Lecture : Psaume 34/7

Voilà une bonne nouvelle pour tous les malheureux. Dieu entend le cri d’un seul malheureux. Faut-il réunir beaucoup de personnes pour que Dieu entende notre cri ? Faut-il avoir des « relations » ? Et si, comme Bartimée (Marc 10/47-48), nous n’avons personne dans notre malheur ? Peu importe.
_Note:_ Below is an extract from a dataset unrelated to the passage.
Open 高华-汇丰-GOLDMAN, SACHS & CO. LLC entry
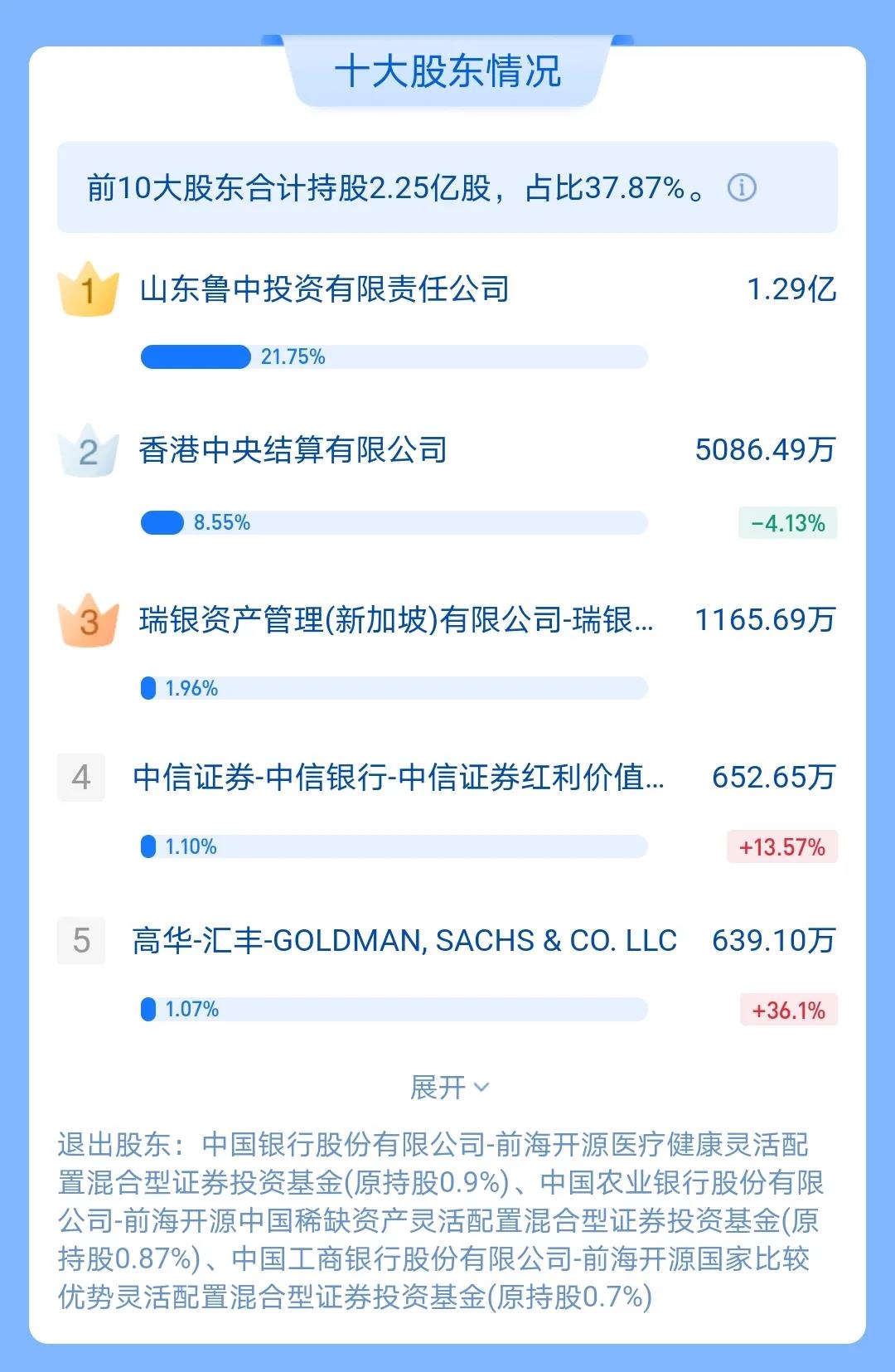tap(404, 941)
Dieu entend, c’est l’essentiel ! Dieu entend le cri de n’importe quel malheureux, victime d’injustices, frappé de manière aveugle, le malheureux qui l’est par la faute des autres, mais aussi celui qui l’est pas sa propre faute, regrettant ses choix insensés, son péché.

Pour ce malheureux là, Jésus ne dit pas : « C’est bien fait », mais il entend son cri. Dieu entend le cri de souffrance du malheureux (Matthieu 15/22). C’est parfois un cri dont le son ne s’entend plus. Jésus l’entend encore. Dieu entend aussi le cri de la foi. Cependant Dieu ne fait pas qu’entendre le cri du malheureux : « il entend… et il le sauve ». Le doute nous conduit à crier désespérément dans le vide, mais hésite à croire qu’il va se passer quelque chose.

Dieu entend tous les cris de détresse : détresses physiques, morales, familiales, professionnelles, matérielles… Mais il existe une détresse plus profonde dont nous ne sommes pas toujours conscients. Elle est souvent à l’origine de toutes les autres. C’est celle liée à une vie sans Dieu ! Jésus, sur la croix, a lancé un cri de détresse (Matthieu 27/46), mais personne n’est venu le sauver. L’innocent portait sur lui toutes nos détresses, tous nos péchés ! Dieu l’a délivré de la mort en le ressuscitant.

Faites monter vers lui le cri de votre détresse qui est aussi le cri de la foi. Il l’entend et répond aujourd’hui.